La palabra de Dios a través del Salmista, se hace promesa de Salvación. La salvación va más allá de un mero perdón; éste no llegaría a transformarnos interiormente y nos dejaría abandonados a nuestra propia condición débil y pecadora. En cambio, la obra del Señor en nosotros, por la fuerza de su acción redentora, nos introduce en el ámbito de los cuidados amorosos de Dios. Dice el Señor a través del Salmista: “No se acercará la desgracia, ni la plaga llegará hasta tu tienda, porque a sus ángeles ha dado órdenes para que te guarden en tus caminos” (Sal 90)

La desgracia es la perdición; y desgracia sería que se truncase nuestra vida sin alcanzar la plenitud en el desarrollo que corresponde a nuestra vocación personal.

Es desgracia, también, dejar de percibir la verdad y el bien y nuestra capacidad de alcanzarlos.

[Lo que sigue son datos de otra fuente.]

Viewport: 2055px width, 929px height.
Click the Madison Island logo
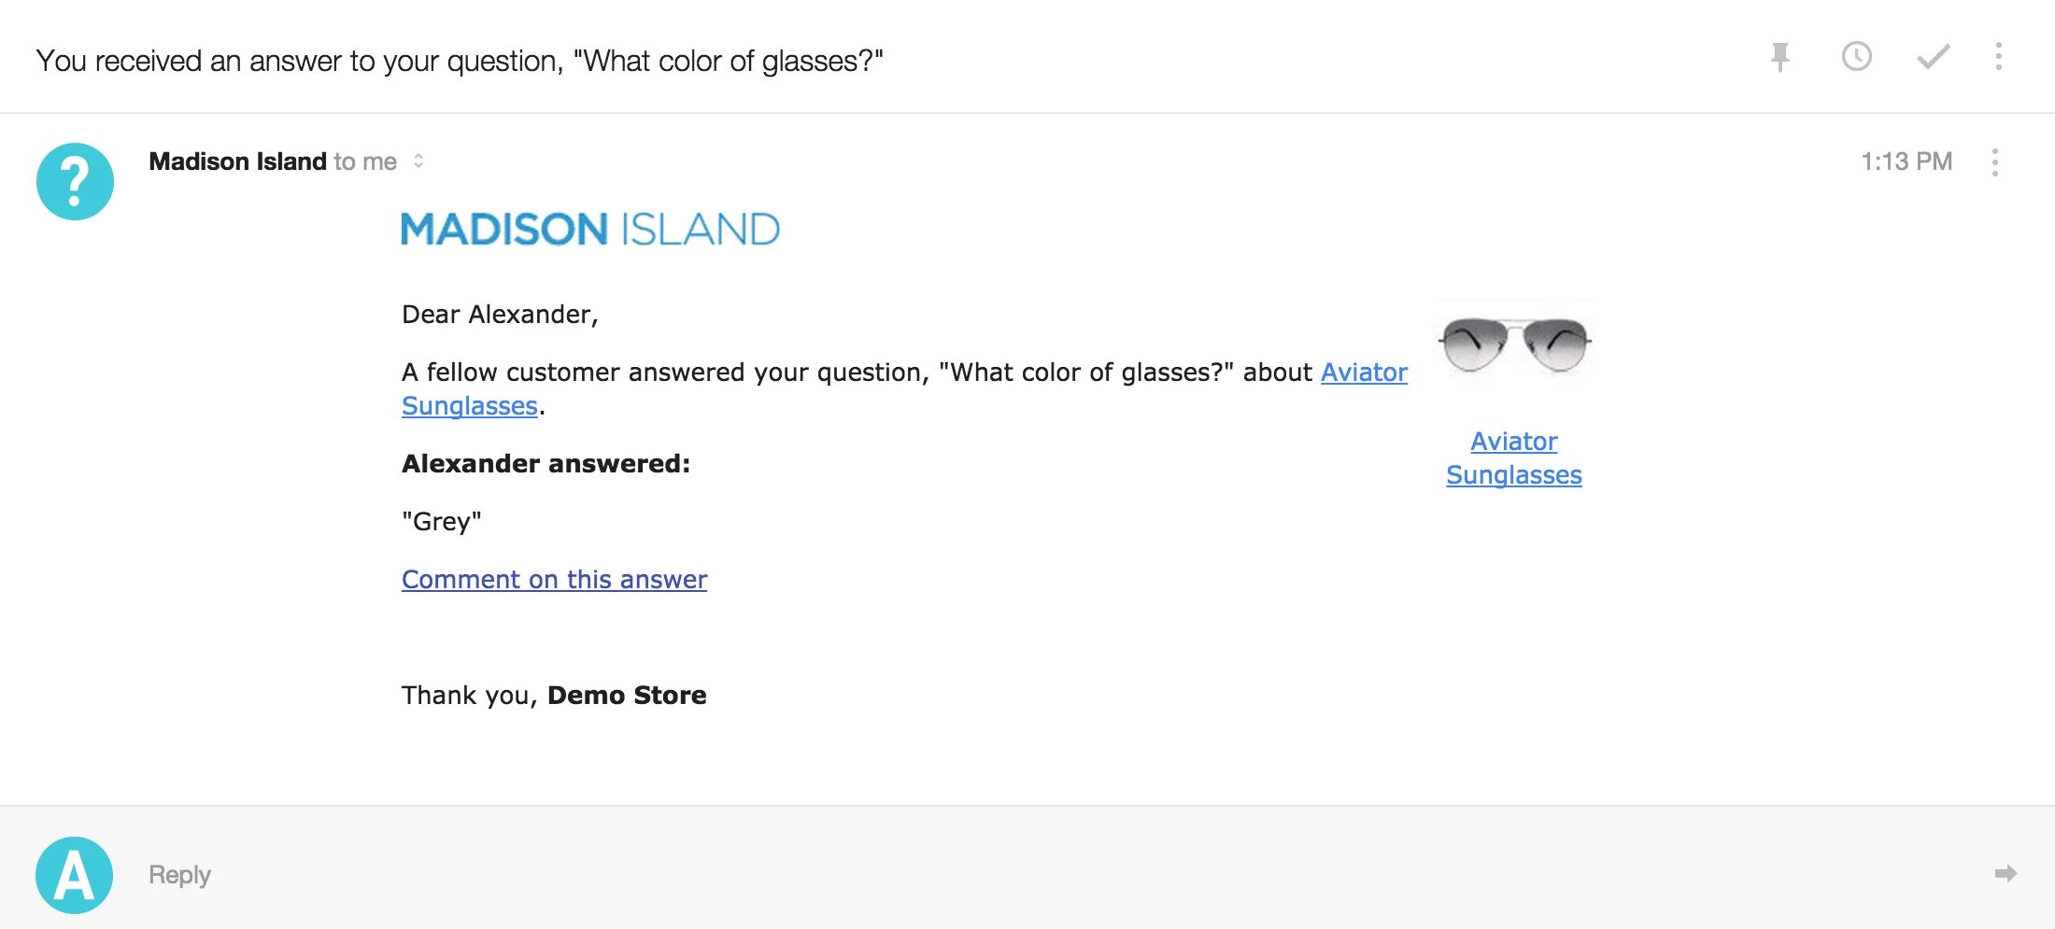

Desgracia es, al fin y al cabo, no penetrarse de la convicción de que, con la ayuda de Dios y con nuestro esfuerzo, podemos crecer en amistad y en cercanía al Señor hasta gozar de su intimidad en esta vida y de su compañía eterna y feliz en el cielo.

Esa desgracia no llegará a nosotros, porque el Señor nos garantiza la tutela de sus ángeles que nos guardan en los caminos. La tutela angélica, que llega a nosotros por acción de la Iglesia y de sus Pastores, nos recuerda constantemente que vale la pena todo esfuerzo por lograr la propia conversión y por llegar a término en la búsqueda de la virtud. De ello nos da una preciosa lección el Santo Evangelio mostrándonos las grandes tentaciones que muchas veces ciegan nuestra conciencia, abandonándonos al fracaso en la espera de una aparente felicidad que no acaba nunca de llegar.

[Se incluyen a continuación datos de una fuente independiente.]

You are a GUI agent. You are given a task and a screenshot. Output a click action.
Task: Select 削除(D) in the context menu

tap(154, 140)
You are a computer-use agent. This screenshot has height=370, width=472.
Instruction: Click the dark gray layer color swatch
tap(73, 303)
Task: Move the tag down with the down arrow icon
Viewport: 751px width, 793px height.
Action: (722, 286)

Esa anhelada felicidad no alcanzada siembra en el espíritu la ansiedad insaciable y el pesimismo. Ambas vivencias inclinan el ánimo hacia la evasión, huyendo de la frustrante sensación que puede embargarnos. Y, si el intento de evasión no llega a insensibilizarnos, podemos llegar, también, a la desesperación, dominados por la humillante decepción que aumenta nuestra propia debilidad.

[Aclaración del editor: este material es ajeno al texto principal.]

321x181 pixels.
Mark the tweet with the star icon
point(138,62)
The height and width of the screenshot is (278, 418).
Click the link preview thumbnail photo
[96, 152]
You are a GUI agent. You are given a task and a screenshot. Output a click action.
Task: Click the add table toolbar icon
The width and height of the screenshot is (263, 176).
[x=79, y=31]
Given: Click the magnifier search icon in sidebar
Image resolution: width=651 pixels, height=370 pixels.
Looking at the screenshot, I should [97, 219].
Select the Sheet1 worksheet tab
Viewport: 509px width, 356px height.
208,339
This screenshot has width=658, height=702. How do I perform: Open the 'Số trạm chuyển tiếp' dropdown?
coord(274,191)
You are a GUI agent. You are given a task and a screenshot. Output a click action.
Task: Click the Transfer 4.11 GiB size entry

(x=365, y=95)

Frente a todo ello, y contemplando nuestra realidad cultural y social, que ha convertido en el fin principal para muchos el simple bienestar material, Jesucristo nos dice, sumido en el hambre después de cuarenta días de ayuno: “No solo de pan vive el hombre”; esto es: no corresponde al hombre, como alimento de vida, la sola oferta del disfrute material o sensible; es necesario, también, el alimento del espíritu que nos ofrece la palabra de Dios y su acción misericordiosa.

Frente a la ambición, que puede llevarnos a doblar la rodilla de modo vergonzoso ante promesas humanas carentes de garantías, el Señor nos recuerda que sólo a Dios nuestro Señor debemos adorar, tributándole el respeto, la veneración y la obediencia que nadie merece sino Dios.

Frente a la tentación de la temeridad que puede hacernos soñar en acciones triunfalistas y beneficiosas, el Señor nos da a entender que esas imaginaciones, esas posibles invitaciones al éxito fácil que marginan la verdad de Dios y el sentido auténtico de nuestra existencia, no son más que tentaciones del demonio mentiroso, que llega a nosotros de formas muy diferentes, y que se hace sentir en los momentos de mayor debilidad.

En consecuencia, a nosotros corresponde meditar en lo que Dios nos ofrece, en la falacia de las tentaciones que pretenden distraernos del verdadero camino; y, recabando la ayuda del Señor, nos corresponde hacer el propósito de caminar por la senda del Evangelio.

Jesucristo es la Verdad suprema y el único camino que nos conduce a la Vida por la senda de la conversión, animados por la esperanza en su promesa de salvación.

Vivamos, pues, la Cuaresma como un tiempo favorable al reconocimiento de nuestros errores y pecados. Reconozcamos la Cuaresma como un tiempo de gracia para nuestra conversión, convencidos, como hoy nos dice san Pablo, que “todo el que invoca el nombre del Señor se salvará” (Rom 10, 13).

Con este convencimiento de fe, abramos nuestro corazón a la esperanza y vivamos con decisión los misterios del Señor a cuya preparación nos invita y nos acompaña la Iglesia.